* Problem description:
The answer must consist solely of the lines from the one containing "Task: Click the plus icon beside New" through the last line of the records, set down exactly and without any pictures.

* Stored data:
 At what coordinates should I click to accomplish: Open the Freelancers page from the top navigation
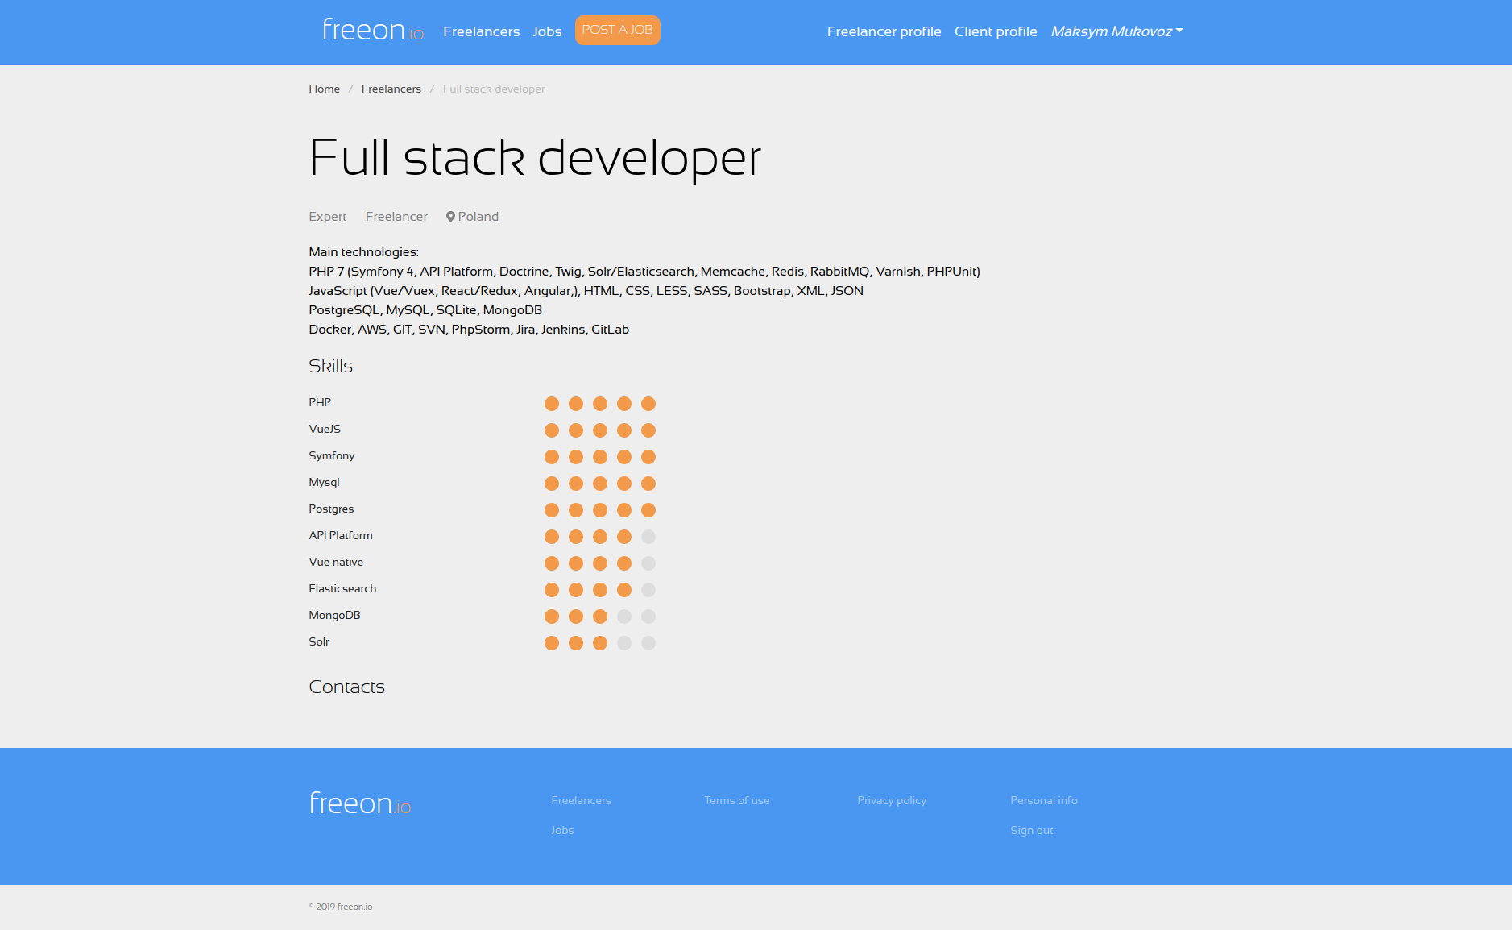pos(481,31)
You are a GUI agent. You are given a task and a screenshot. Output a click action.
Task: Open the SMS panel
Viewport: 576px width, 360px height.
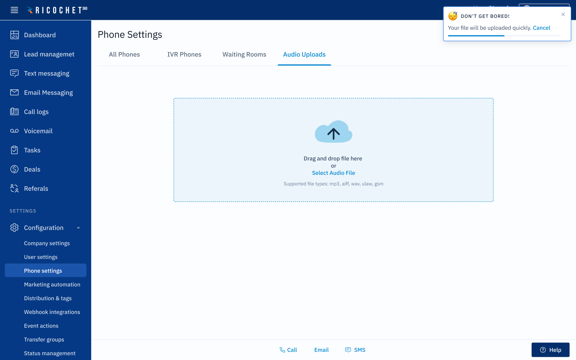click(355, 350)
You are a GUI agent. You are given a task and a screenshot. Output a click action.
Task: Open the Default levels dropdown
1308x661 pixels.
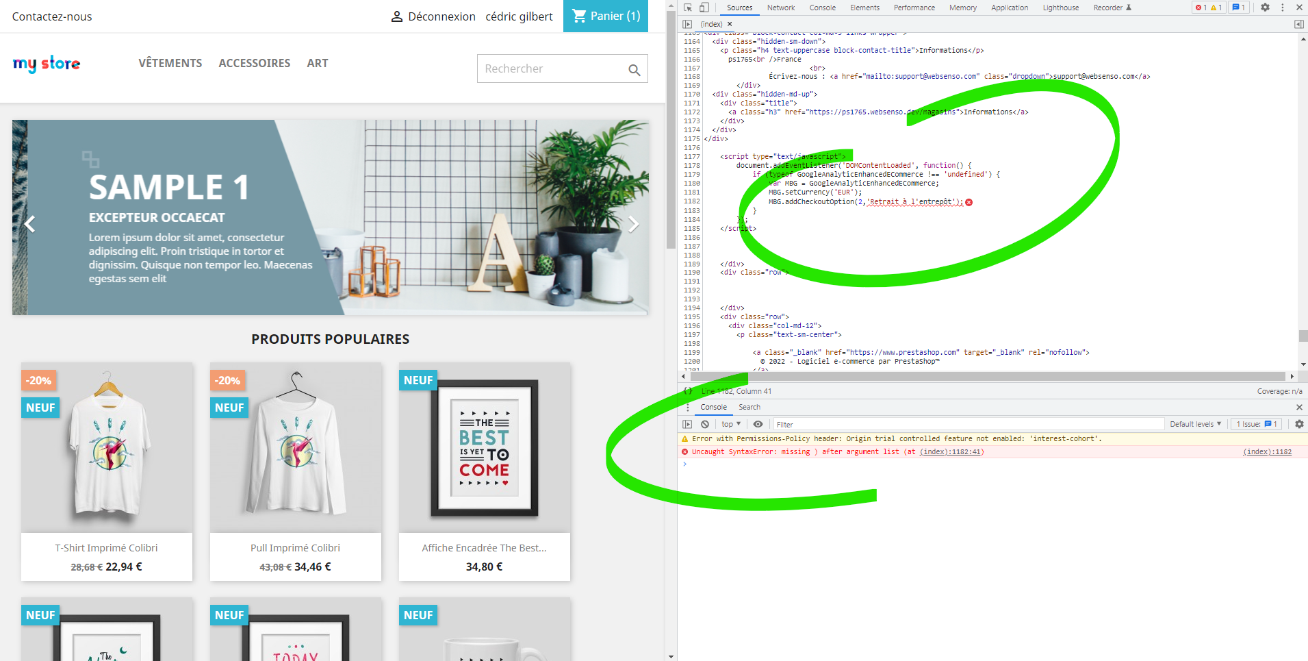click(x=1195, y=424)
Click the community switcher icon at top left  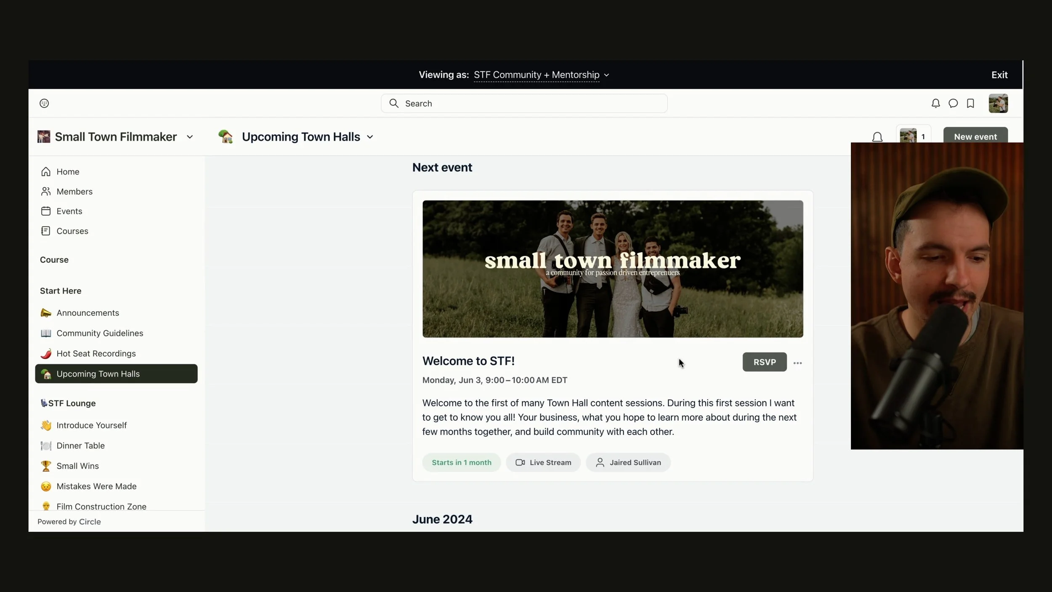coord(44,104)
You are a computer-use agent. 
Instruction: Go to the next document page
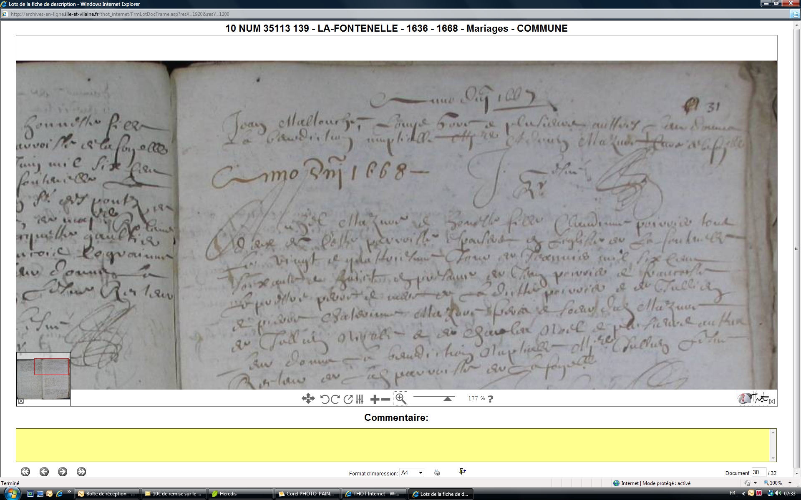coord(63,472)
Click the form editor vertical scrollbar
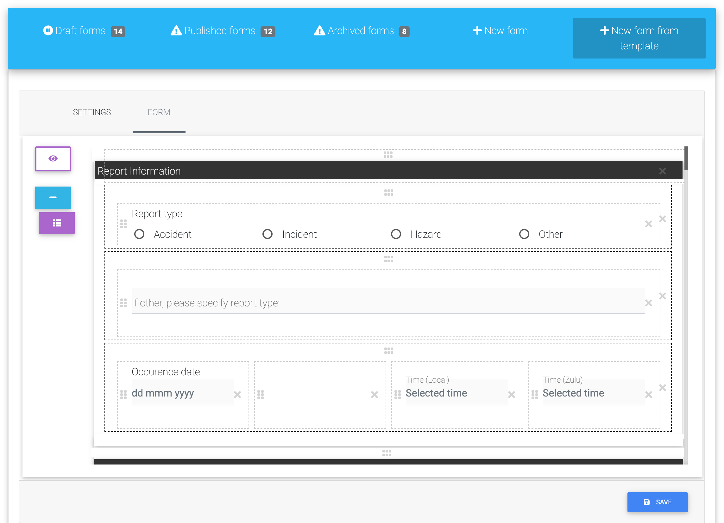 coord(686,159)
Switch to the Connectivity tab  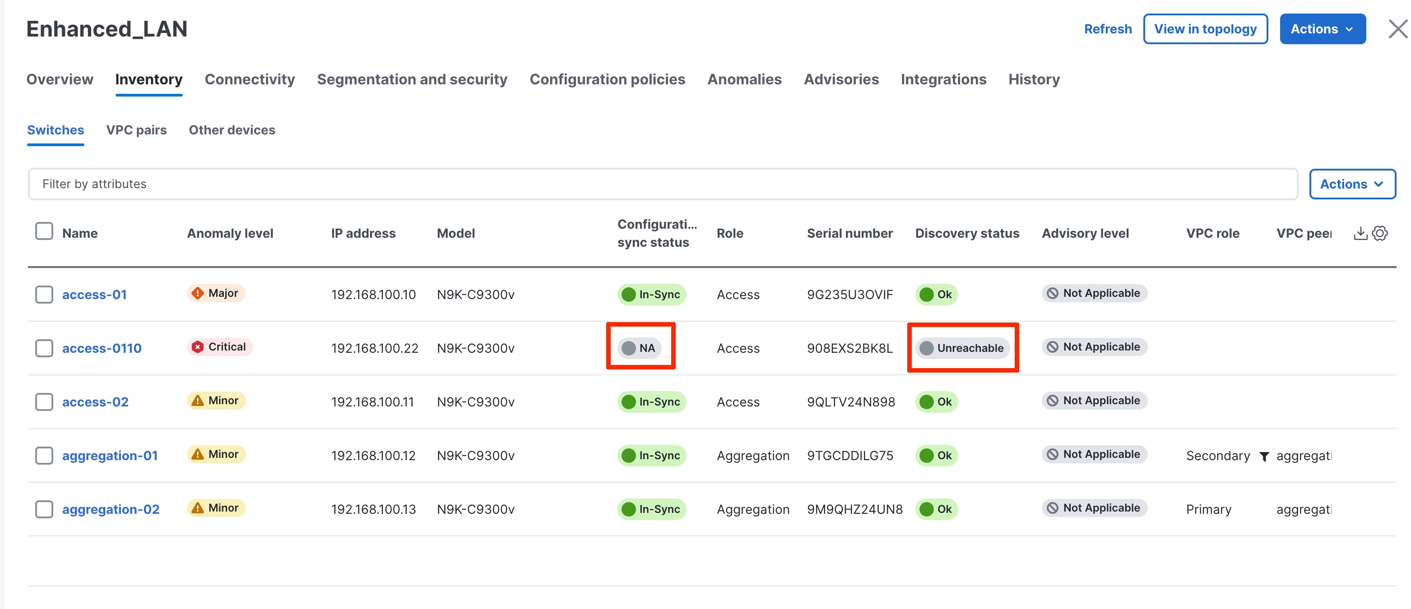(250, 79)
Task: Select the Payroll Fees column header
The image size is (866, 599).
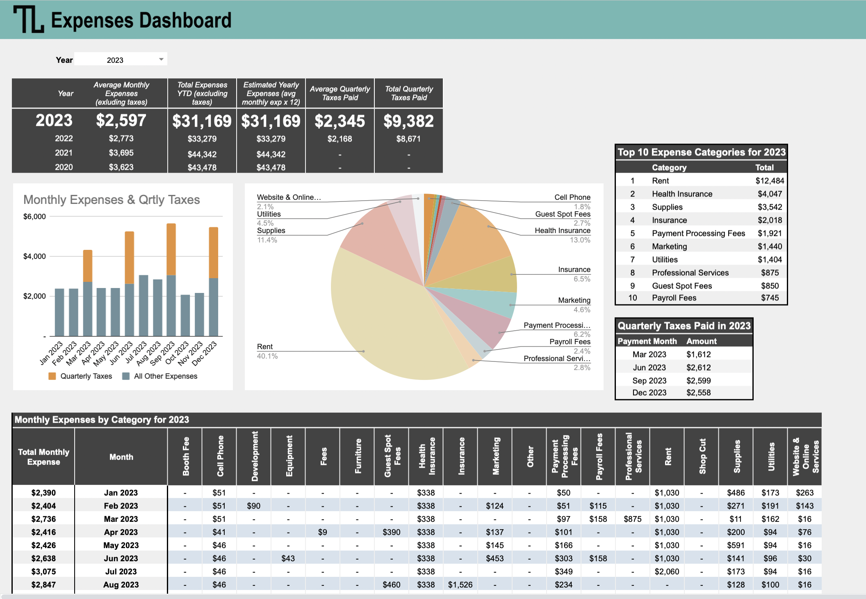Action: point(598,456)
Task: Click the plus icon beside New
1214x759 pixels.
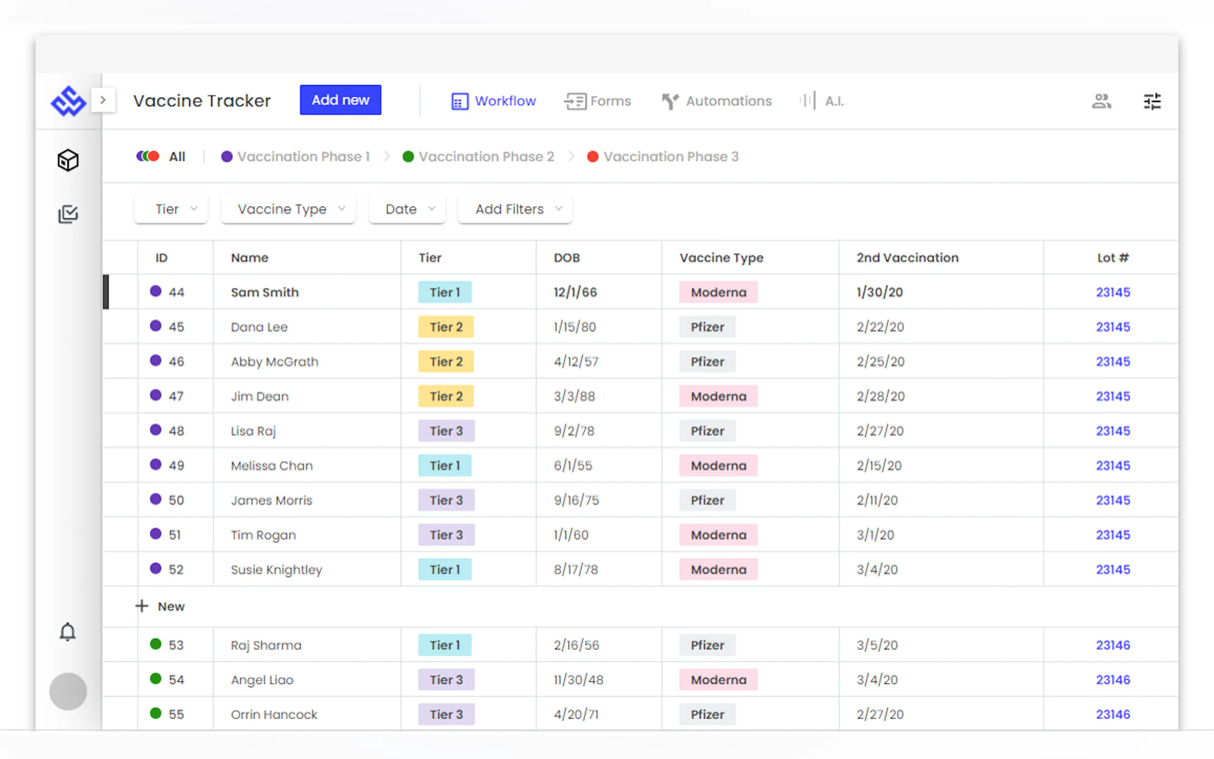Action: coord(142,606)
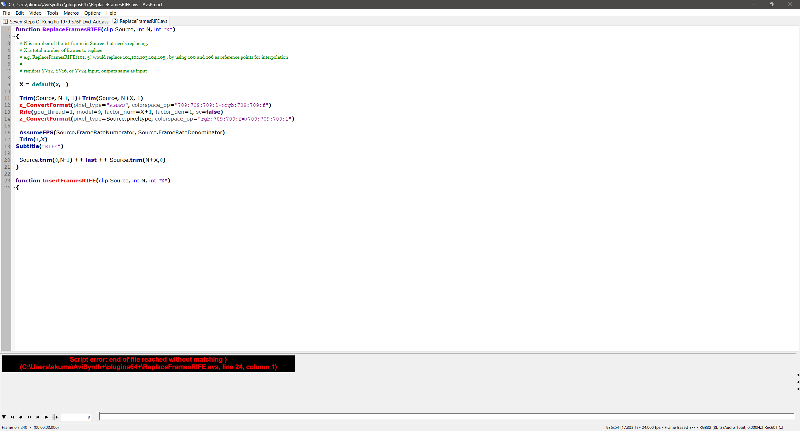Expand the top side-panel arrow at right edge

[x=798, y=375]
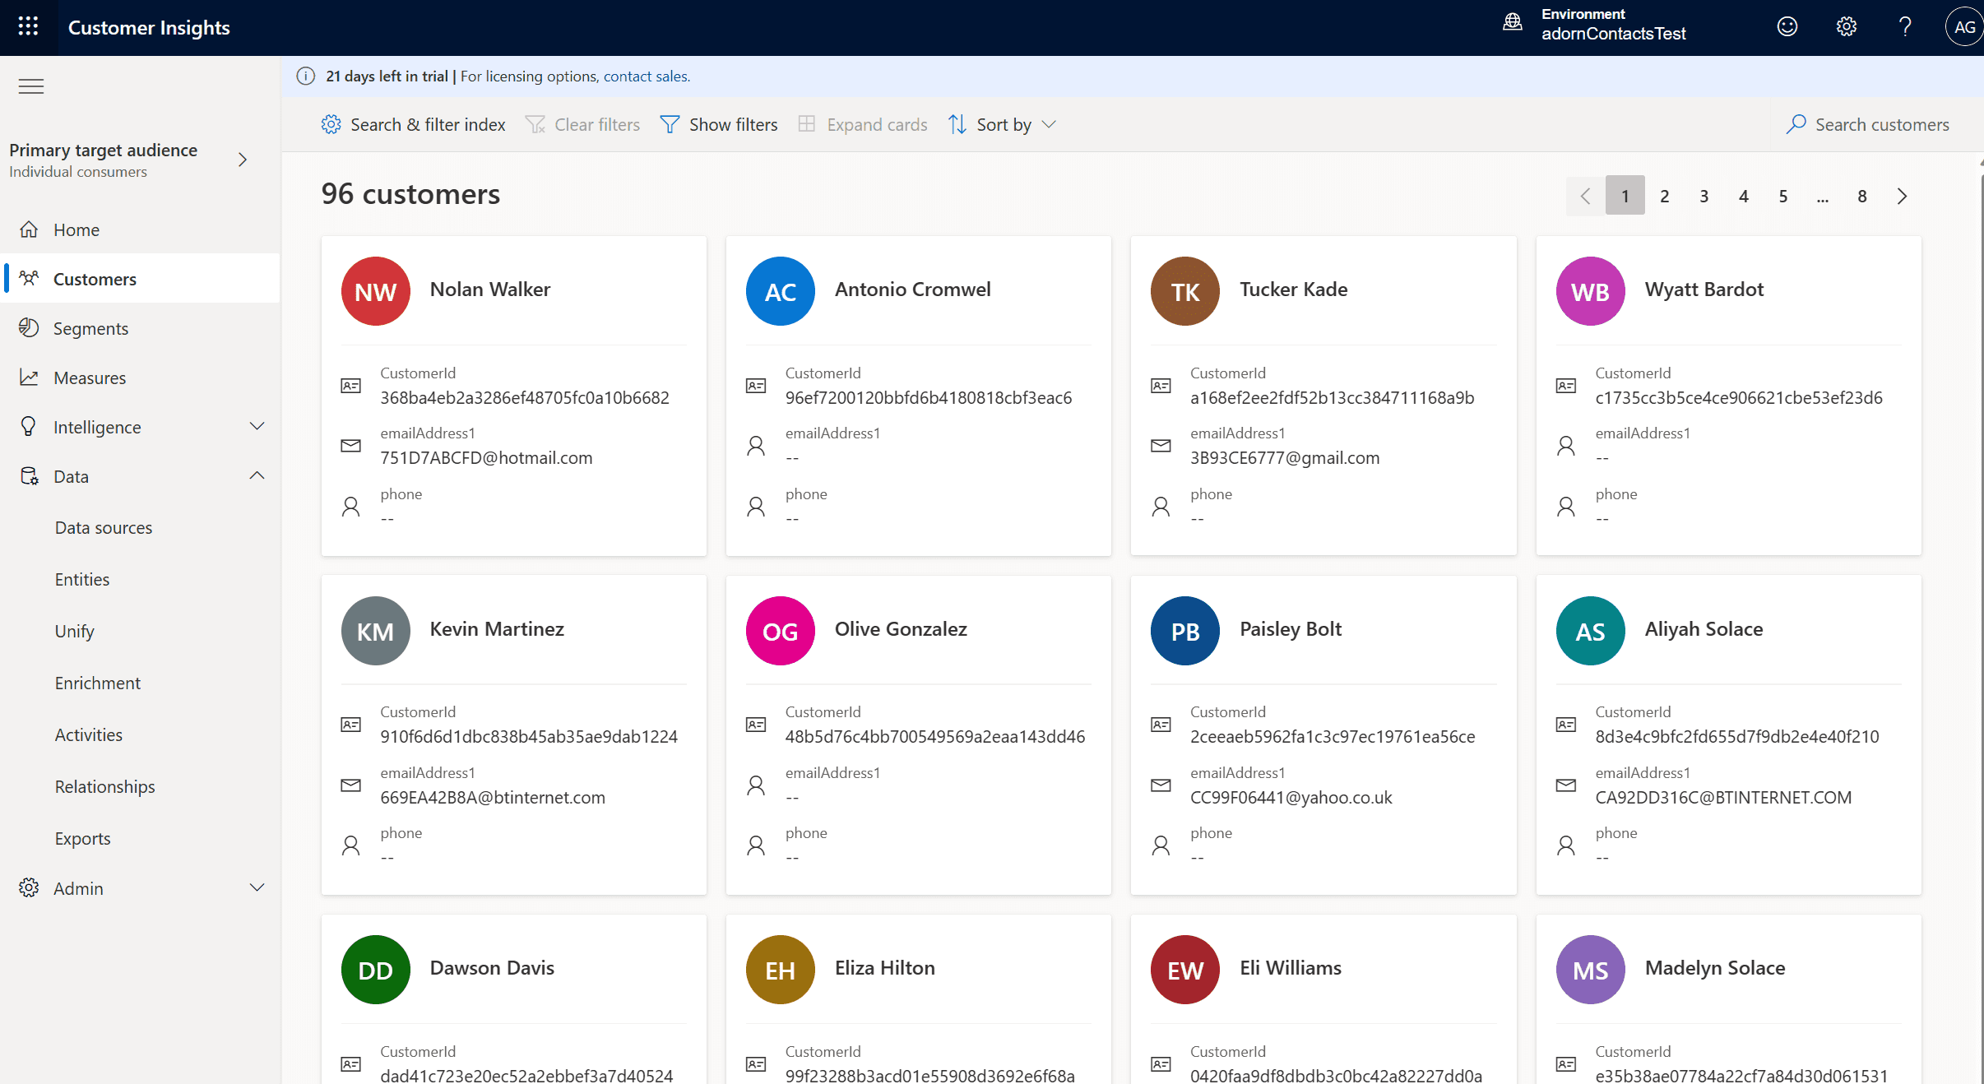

* Your solution:
Task: Click the plus icon beside New
1214x759 pixels.
Action: coord(142,606)
Expand the top side-panel arrow at right edge

[x=798, y=375]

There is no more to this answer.